--- SOURCE RECORDS ---

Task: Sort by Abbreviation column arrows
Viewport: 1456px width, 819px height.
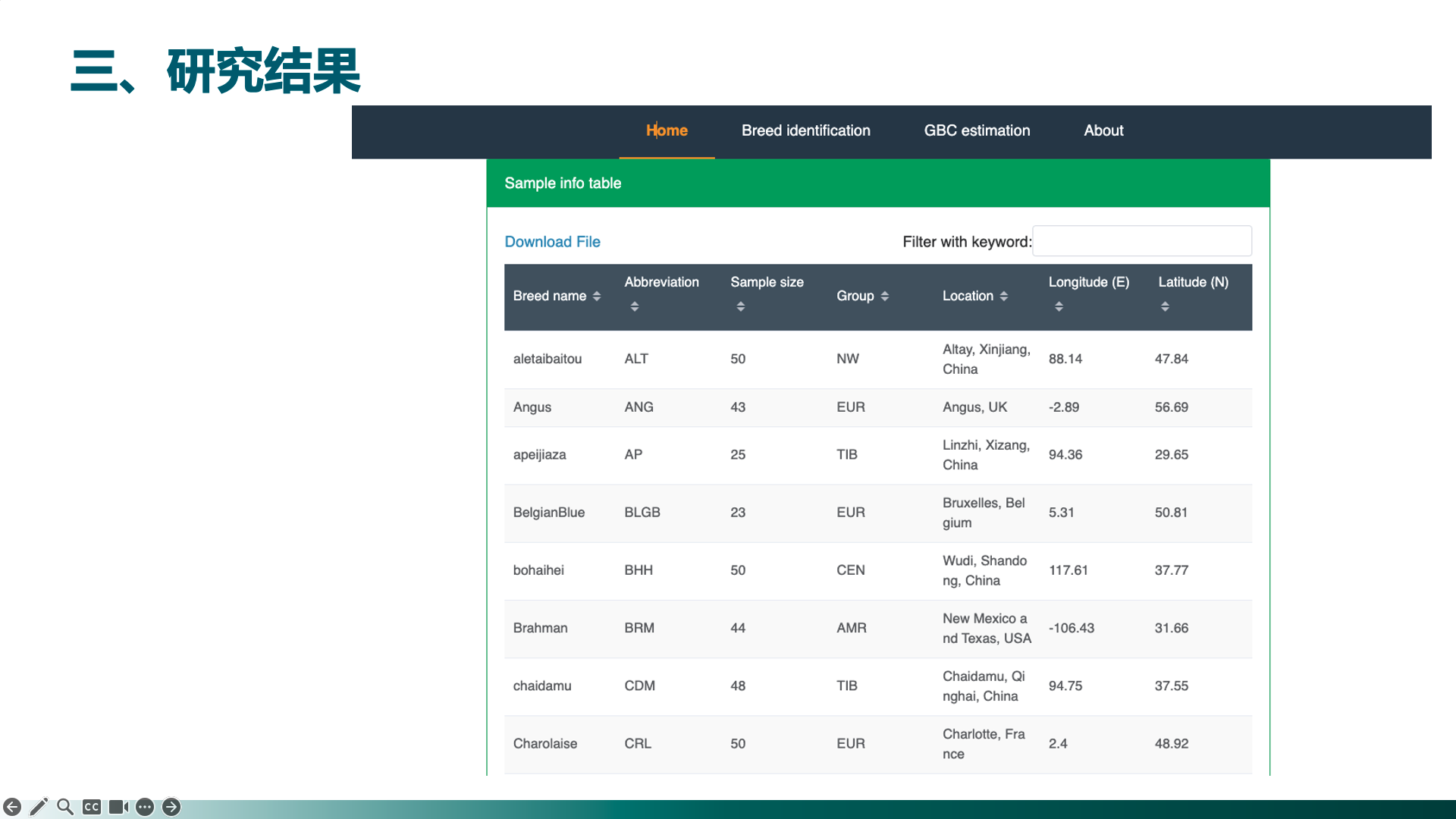Action: (x=635, y=306)
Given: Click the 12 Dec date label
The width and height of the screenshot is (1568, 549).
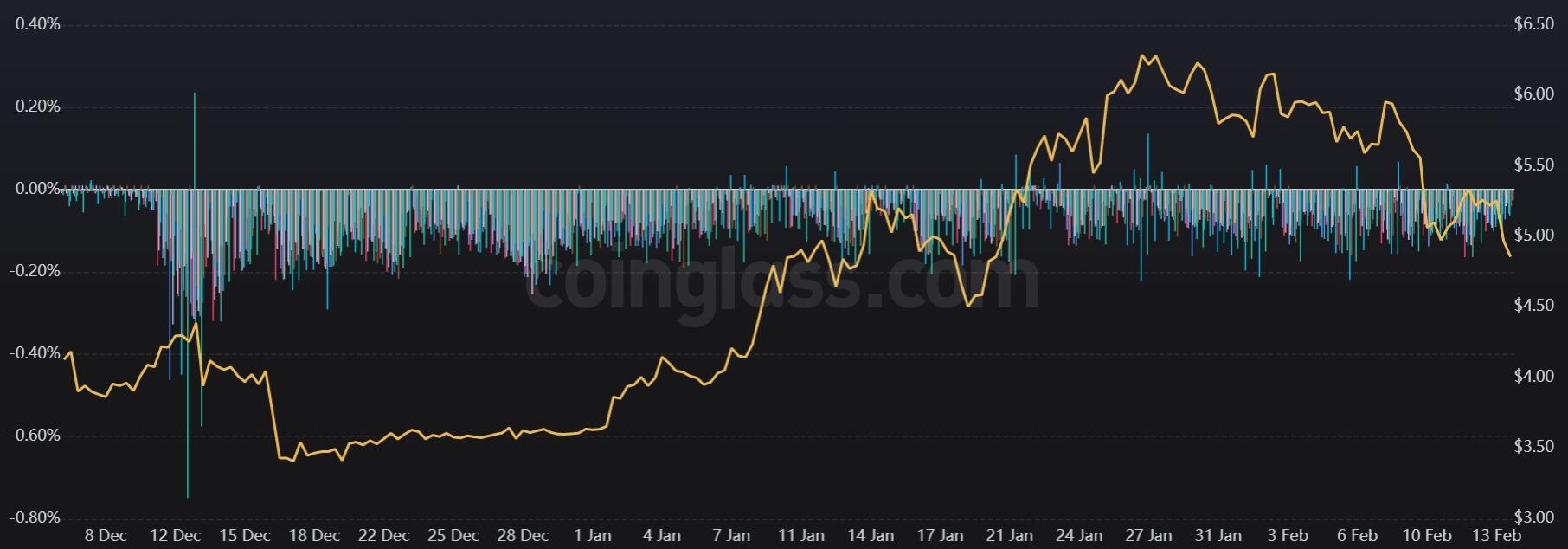Looking at the screenshot, I should click(176, 535).
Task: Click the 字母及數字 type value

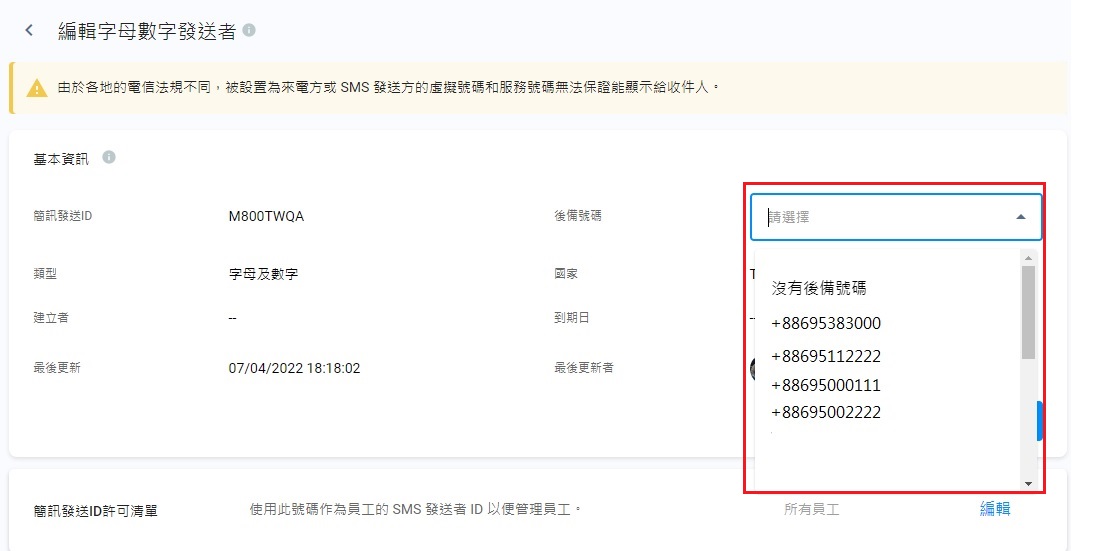Action: coord(263,273)
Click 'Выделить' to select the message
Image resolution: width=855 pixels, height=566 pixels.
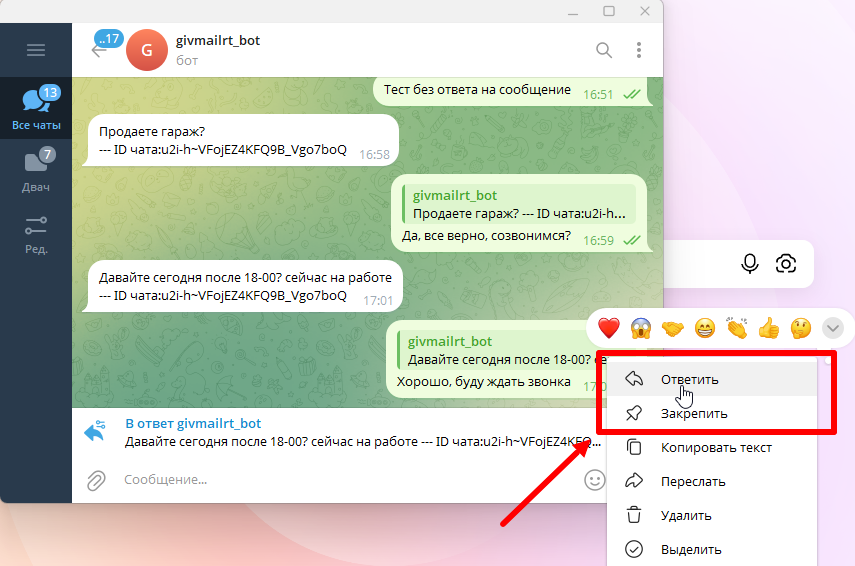(690, 549)
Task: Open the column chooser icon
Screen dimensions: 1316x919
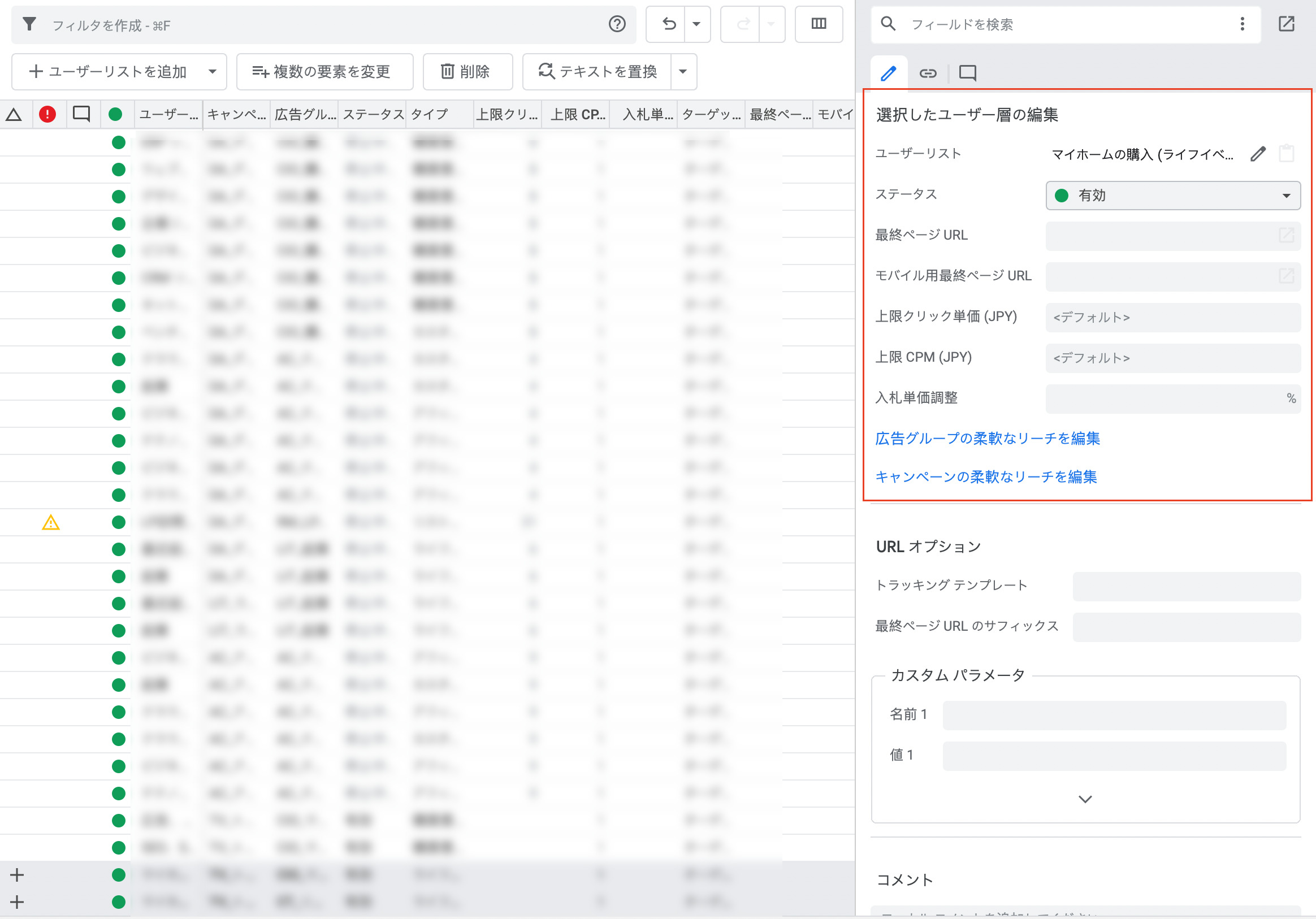Action: click(819, 24)
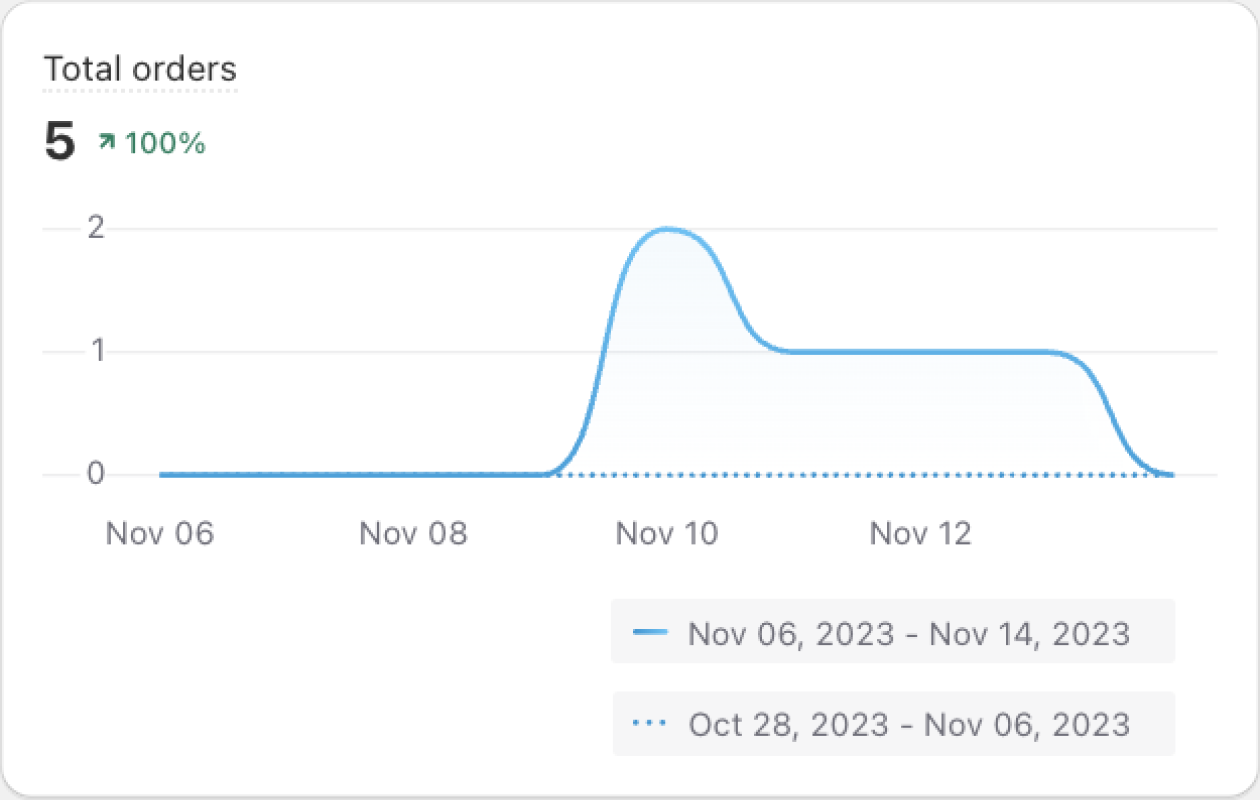Click the y-axis label 0
This screenshot has height=800, width=1260.
coord(96,474)

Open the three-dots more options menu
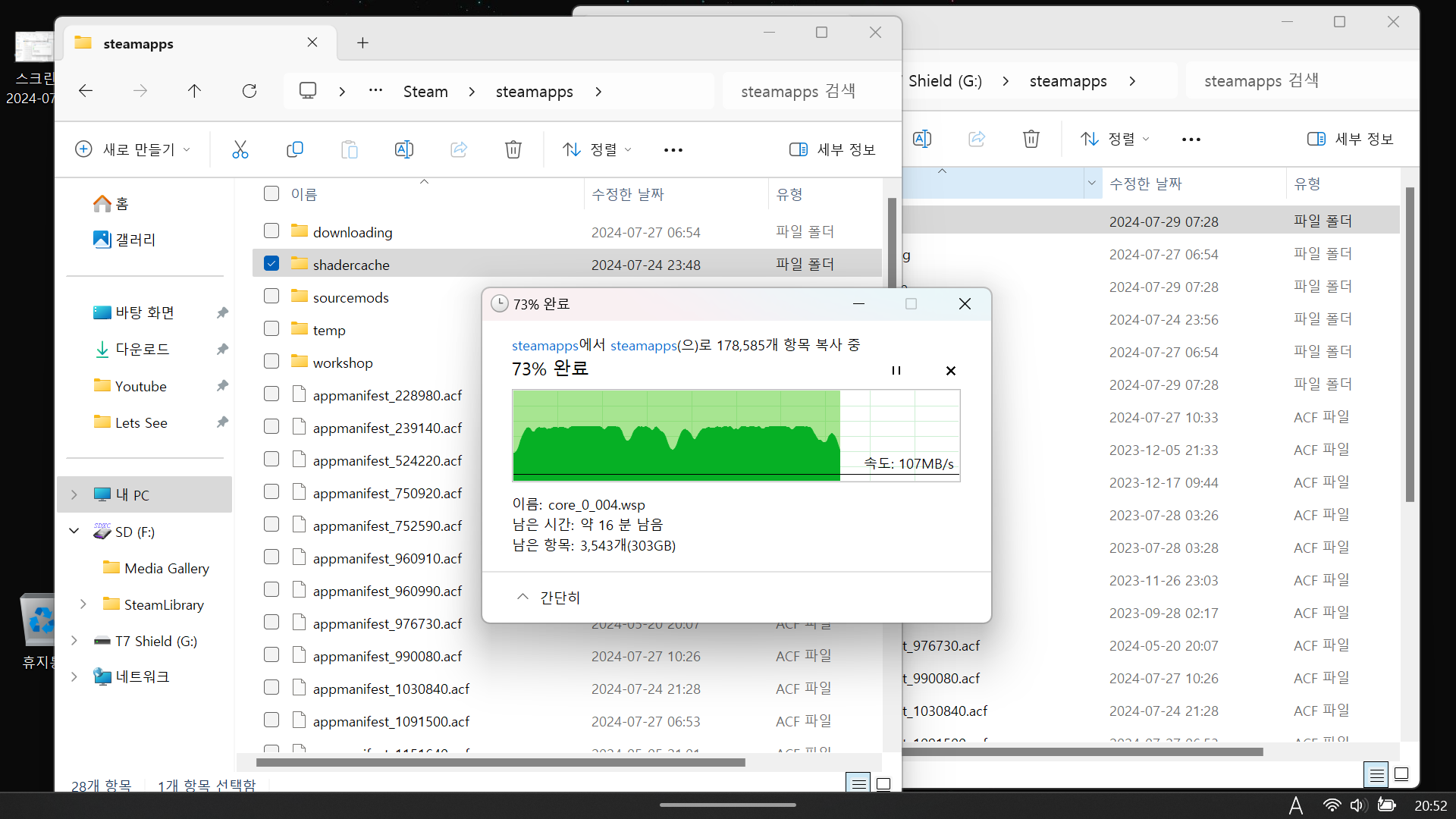click(673, 149)
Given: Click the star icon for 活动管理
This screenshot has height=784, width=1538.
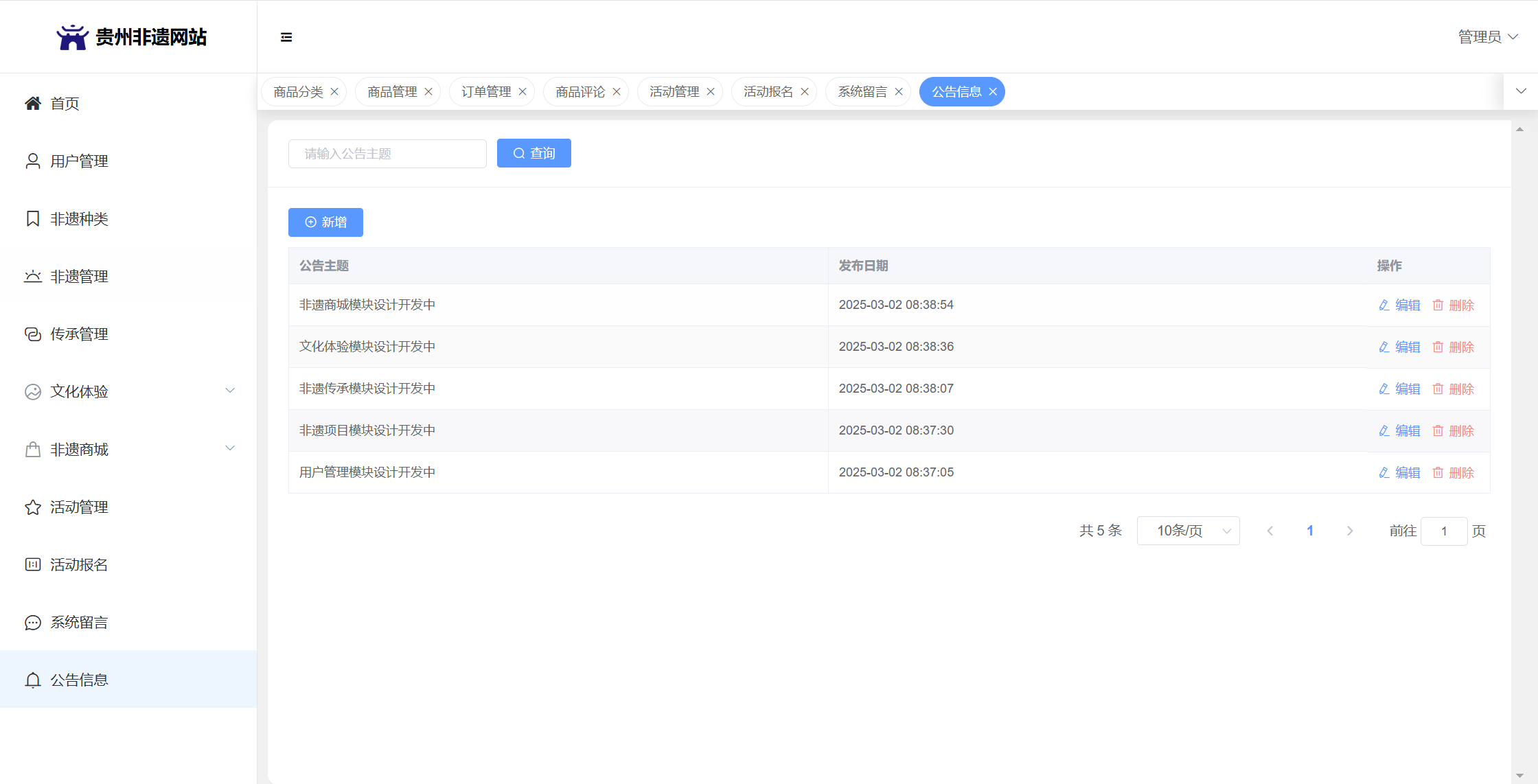Looking at the screenshot, I should pos(32,507).
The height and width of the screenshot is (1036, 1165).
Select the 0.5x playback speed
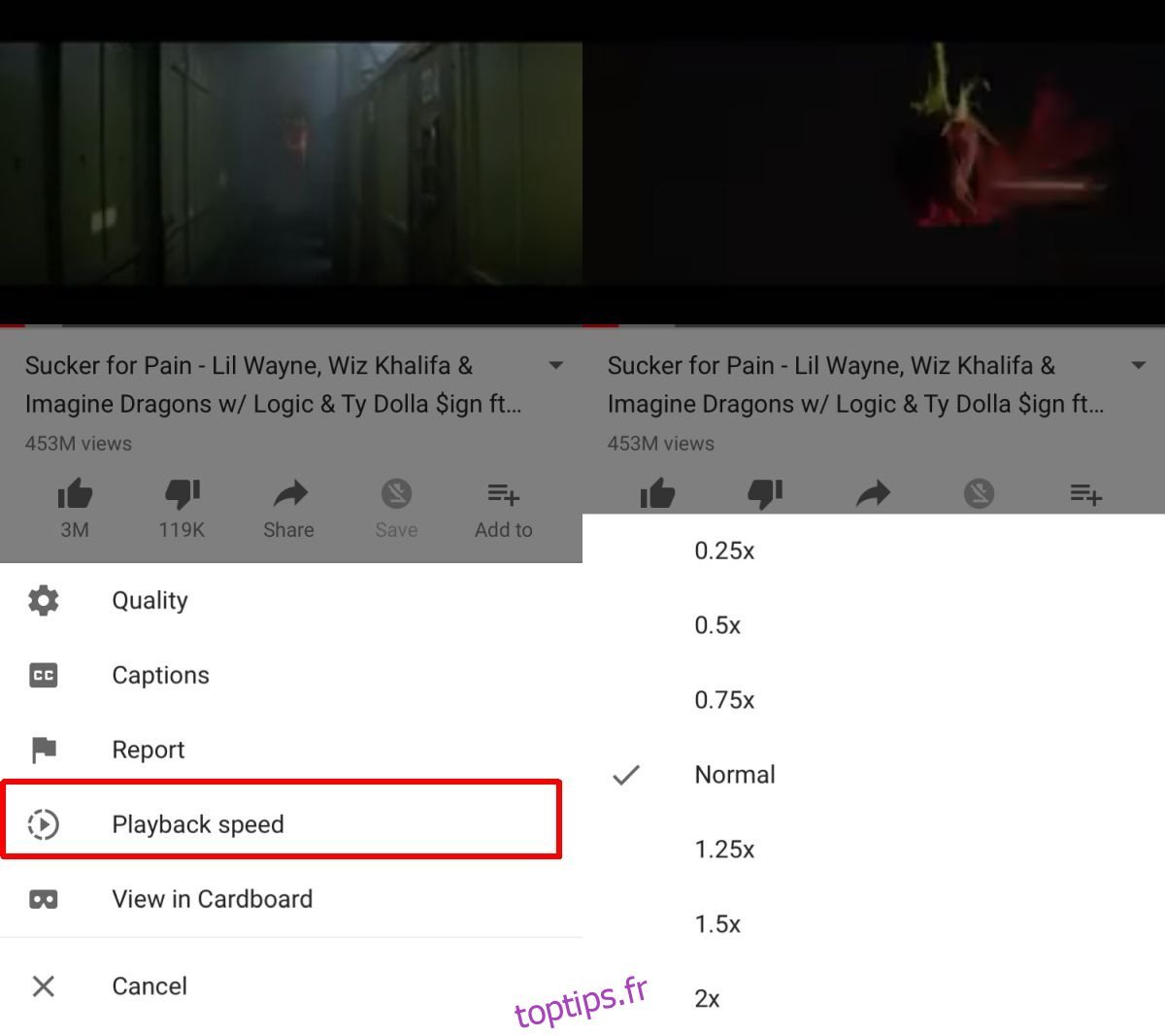click(874, 625)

---

REQUEST:
Copy every line of the data entries above word for word, leaving out the pictures.

SOLUTION TO THIS EXERCISE:
Task: Sort by Abbreviation column arrows
Viewport: 1456px width, 819px height.
Action: (x=635, y=306)
Given: Click the 12 Dec date label
The width and height of the screenshot is (1568, 549).
Looking at the screenshot, I should click(176, 535).
Task: Click the 字母及數字 type value

Action: coord(263,273)
Click 'Выделить' to select the message
Image resolution: width=855 pixels, height=566 pixels.
(690, 549)
Task: Open the column chooser icon
Screen dimensions: 1316x919
Action: click(819, 24)
Click the y-axis label 0
This screenshot has height=800, width=1260.
coord(96,474)

Open the three-dots more options menu
click(673, 149)
Given: Click the star icon for 活动管理
This screenshot has height=784, width=1538.
Looking at the screenshot, I should pos(32,507).
The height and width of the screenshot is (1036, 1165).
Select the 0.5x playback speed
click(874, 625)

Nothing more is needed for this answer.